Something that bothered me, as well, was that after a long stretch of action from Conner's POV at the beginning, the book switches to Abby and stays there right until the end. Nothing else from Conner, nothing at all, and that was very definitely not good, because after the whole time I saw him suffering, I was much more interested in seeing HIS reactions when they finally get something started, not Abby's. Abby was boring.

Seeing Conner's POV of view would have helped near the end, too, when Abby decides she should leave. What does Conner do? Refuse to talk about anything and run off. He comes off as a passive idiot. Maybe if we'd seen what was going through his mind would have allowed me to understand him a bit more.
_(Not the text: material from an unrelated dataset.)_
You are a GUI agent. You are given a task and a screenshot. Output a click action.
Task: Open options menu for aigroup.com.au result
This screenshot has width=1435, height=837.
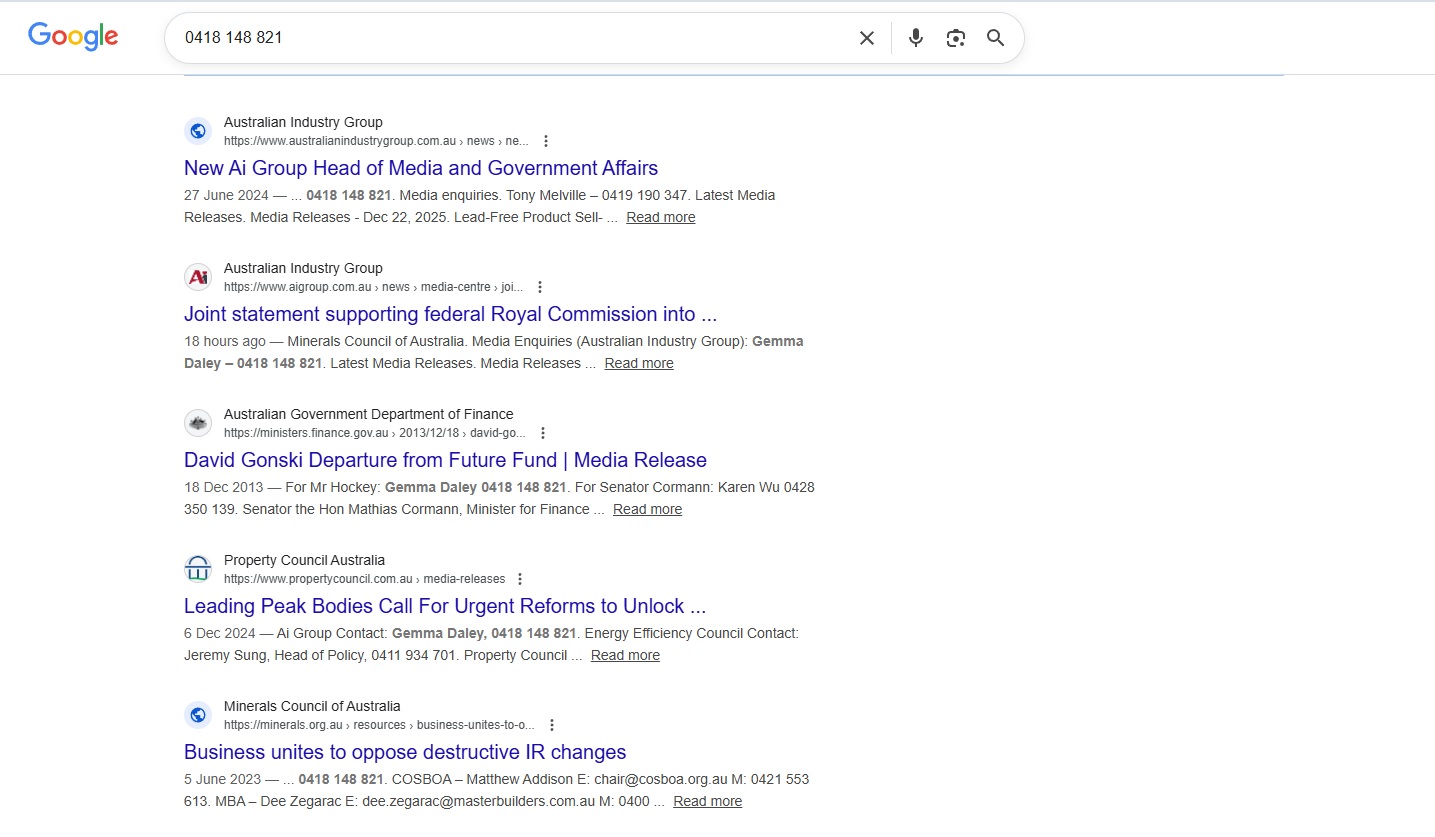tap(540, 287)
And that's just a small sample of the problems I had with this book. Others include the way Abby was completely useless and had to be rescued by Conner, the whole artificial insemination thing, that added nothing that made sense to the story, the way Abby gave up her entire career to move to the ranch and do laundry (a decision that *could* work for me if there's at least some thought behind it -see LLB's column at RTB - but which was pretty knee-jerk here), while, of course, Conner never even considers moving to Toronto with her... , right down to the nasty-looking cowboy on the cover, with his jeans jerked up to his armpits.